_OBJECTIVE_
Find every line in the listing below that contains the string "Select" and copy each of those lines.

(Listing excerpted from a collection)
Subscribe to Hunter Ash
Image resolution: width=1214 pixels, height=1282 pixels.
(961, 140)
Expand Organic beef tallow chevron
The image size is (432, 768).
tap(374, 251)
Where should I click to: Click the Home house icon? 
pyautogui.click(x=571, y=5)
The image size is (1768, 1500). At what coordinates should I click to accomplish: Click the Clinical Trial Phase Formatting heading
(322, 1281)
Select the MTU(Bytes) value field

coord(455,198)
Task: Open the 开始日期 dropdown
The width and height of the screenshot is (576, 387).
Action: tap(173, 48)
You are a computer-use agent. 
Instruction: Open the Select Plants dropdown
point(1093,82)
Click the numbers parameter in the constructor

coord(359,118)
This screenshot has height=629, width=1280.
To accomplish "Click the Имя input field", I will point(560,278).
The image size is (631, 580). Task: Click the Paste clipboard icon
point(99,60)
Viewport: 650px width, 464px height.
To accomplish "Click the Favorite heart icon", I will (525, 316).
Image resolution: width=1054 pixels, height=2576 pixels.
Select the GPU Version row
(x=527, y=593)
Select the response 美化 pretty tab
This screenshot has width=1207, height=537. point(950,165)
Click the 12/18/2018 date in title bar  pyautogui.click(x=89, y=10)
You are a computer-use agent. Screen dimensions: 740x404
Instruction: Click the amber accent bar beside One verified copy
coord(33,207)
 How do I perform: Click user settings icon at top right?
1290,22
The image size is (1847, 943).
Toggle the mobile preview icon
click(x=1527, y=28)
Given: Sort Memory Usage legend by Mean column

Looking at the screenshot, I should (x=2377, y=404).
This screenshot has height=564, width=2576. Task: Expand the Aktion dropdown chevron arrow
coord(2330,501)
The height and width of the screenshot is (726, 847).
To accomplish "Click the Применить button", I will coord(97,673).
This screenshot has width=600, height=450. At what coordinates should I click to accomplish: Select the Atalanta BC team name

_ANSWER TO THIS EXERCISE_
Select the MTU(Bytes) value field
Instruction: Open the Select Plants dropdown
Select the GPU Version row
Select the response 美化 pretty tab
This screenshot has width=600, height=450. At what coordinates should I click to accomplish: Select the Atalanta BC team name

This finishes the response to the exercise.